Title Bulletin No. 23

23 January 1952

 

TO: ALL INSURANCE COMPANIES WRITING TITLE INSURANCE IN THE STATE OF TEXAS

RE: INTERPRETATION OF ARTICLE 9.22 1951 TEXAS INSURANCE CODE

The title insurance companies operating in Texas have, from time to time, asked the Board of Insurance Commissioners, through the office of the Casualty Insurance Commissioner, a great many questions about whether actual or proposed methods of doing business would be in violation of law or regulations, with special regard to paying for the solicitation and development of business. These have had to do with the payment of commissions to others than contract representatives operating abstract plants and to the division of premiums, under various methods, also to persons soliciting businesses outside and away from the company home office, including the increasingly prevalent "branch office" managers. What field of activity is proper for licensed attorneys in relation to solicitation and development of title insurance business, including how they may be recompensed, has also been discussed frequently.

Other questions have had to do with giving of rebates and discounts, and asked whether it constituted a rebate to do such things as the giving of free legal service to a builder, or to give a sign to a subdivision developer, or furnish shrubs for an operating builder, or take customers on hunting trips, or give them free legal forms. Downtown offices have paid parking tickets for customers. It has even been urged that an operative builder, who closes a loan in permanent form in his own name is entitled to credit for the mortgagee's policy premium at some subsequent date when he sells the property to a purchaser acceptable to the lender.

It should not be difficult to determine whether or not a particular course of action constitutes the giving of a premium rebate, or discount. The ordinary definition of a rebate is to make a reduction from or allow a discount to, or to give anything of value, or any inducement amounting to a rebate or discount; a discount being defined as "a deduction from the usual price". (The Winston Dictionary, 1944). The statute (Article 9.22), however, seems to enlarge upon these ordinary definitions of terms by including, as prohibited, the giving or permitting of any kind of indirect or intermediate thing of value, or inducement, whether to the policy buyer or intervening persons in the getting, or paying for, title insurance.

Title insurance premium schedules in Texas are established after due hearing, and once having been fixed must be charged without variation therefrom. Hence, any method of doing business, and all devices, whereby the purchaser of a title insurance policy does not pay the full premium, which has been fixed for that particular coverage, constitutes a rebate in violation of the provisions of Article 9.22 (Rebates and Discounts), 1951 Texas Insurance Code. The existence of a prohibited premium discount may be detected in the same manner.

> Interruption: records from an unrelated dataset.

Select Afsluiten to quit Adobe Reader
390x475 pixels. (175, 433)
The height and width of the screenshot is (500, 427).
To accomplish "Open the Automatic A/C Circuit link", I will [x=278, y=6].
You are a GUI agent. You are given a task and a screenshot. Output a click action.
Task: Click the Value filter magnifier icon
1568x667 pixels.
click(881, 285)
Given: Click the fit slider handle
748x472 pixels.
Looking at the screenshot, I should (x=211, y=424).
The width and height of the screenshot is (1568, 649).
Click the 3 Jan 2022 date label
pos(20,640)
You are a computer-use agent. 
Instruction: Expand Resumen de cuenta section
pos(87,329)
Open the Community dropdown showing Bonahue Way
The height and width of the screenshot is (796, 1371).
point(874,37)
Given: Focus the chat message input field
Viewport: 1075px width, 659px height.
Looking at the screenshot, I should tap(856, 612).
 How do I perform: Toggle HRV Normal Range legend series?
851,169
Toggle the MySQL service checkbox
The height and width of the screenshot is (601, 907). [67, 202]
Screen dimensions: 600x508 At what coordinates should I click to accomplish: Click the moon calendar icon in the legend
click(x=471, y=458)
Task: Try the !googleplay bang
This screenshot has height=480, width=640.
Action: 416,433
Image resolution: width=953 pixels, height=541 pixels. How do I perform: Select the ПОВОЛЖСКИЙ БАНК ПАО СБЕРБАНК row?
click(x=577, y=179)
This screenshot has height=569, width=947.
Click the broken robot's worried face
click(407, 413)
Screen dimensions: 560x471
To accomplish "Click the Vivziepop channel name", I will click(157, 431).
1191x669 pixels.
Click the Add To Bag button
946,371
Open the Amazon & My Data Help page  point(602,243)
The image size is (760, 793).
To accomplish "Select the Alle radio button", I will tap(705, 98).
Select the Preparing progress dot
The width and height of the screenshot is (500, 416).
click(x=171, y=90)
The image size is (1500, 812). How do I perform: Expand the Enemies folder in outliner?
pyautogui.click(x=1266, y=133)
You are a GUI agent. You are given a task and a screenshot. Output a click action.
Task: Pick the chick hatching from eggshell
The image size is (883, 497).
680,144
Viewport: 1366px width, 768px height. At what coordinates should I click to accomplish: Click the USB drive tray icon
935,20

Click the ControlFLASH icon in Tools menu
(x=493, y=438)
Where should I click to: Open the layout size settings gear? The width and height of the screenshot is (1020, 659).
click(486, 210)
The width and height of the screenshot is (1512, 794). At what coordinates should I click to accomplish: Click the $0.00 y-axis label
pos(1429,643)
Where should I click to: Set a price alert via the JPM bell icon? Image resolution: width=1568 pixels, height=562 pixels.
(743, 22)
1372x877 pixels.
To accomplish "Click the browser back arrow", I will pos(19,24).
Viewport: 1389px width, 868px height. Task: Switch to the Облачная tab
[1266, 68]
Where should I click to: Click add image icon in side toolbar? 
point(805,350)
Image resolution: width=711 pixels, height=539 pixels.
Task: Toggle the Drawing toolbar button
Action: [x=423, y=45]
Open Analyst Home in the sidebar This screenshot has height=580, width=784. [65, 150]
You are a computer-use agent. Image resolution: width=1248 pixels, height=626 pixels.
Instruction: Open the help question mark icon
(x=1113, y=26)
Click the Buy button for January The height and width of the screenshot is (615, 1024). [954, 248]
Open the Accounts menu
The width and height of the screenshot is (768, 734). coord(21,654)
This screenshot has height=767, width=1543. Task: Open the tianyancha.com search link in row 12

The problems concerning division of premiums between the title insurance company and others are also governed by Article 9.22 (Rebates and Discounts), 1951 Texas Insurance Code. It is hoped that the general statements and several illustrative situations appearing below will be of assistance to the companies in applying Article 9.22 to specific questions as they arise; they do not purport to be complete but are intended to set forth and illustrate certain basic interpretations involving rebates and discounts. The possible fact situations differ in varying degrees and intermingle to such an extent as to make a complete analysis of them impracticable.

It may be pointed out that the primary responsibility for seeing to it that all title insurance business in Texas is conducted in a proper, lawful manner, in all the details thereof, rests upon the title insurance companies. Each company and its representatives should exercise this responsibility with great care, manifested by an honest attempt to comply with the Statutes and with the rules and regulations governing the doing of a title insurance business in Texas. It is the purpose of the Board to aid the companies in these effort. On the other hand, Article 9.25, 1951 Texas Insurance Code, makes revocation of the permit to do business or forfeiture of corporate charter the penalty for failure to comply with, or violation of, the terms and provisions of Chapter of said Code.

The Board in administering the law in question, must assume that the law is valid and must follow the plain wording thereof. If the intention of the Legislature was different from the wording used, judicial, rather than administrative interpretation should be sought. Neither may an administrative agency enlarge the scope of a statute, nor fail to take cognizance of prohibitions, restrictions and limitations contained in the law.

Present Article 9.22 was formerly Section 21 of Article 1302a, Vernon's Annotated Revised Civil Statutes, and was enacted as Acts 1929, 41st Legislature, p. 77, Ch. 40. The only change in the language of Article 9.22 (formerly Section 21, Article 1302a) was to abbreviate the last four words of Section 21, to wit, "Board of Insurance Commissioners" to the present last word "Board". This shows that the meaning thereof has not been altered in the past 23 years, nor has any material change in wording been made; nor have any amendments affected the statutory provision relative to rebates and discounts since original enactment in 1929. Neither has any court of competent jurisdiction declared these statutory provisions dealing with title insurance rebates and discounts to be unconstitutional, void nor in any degree ineffective as written.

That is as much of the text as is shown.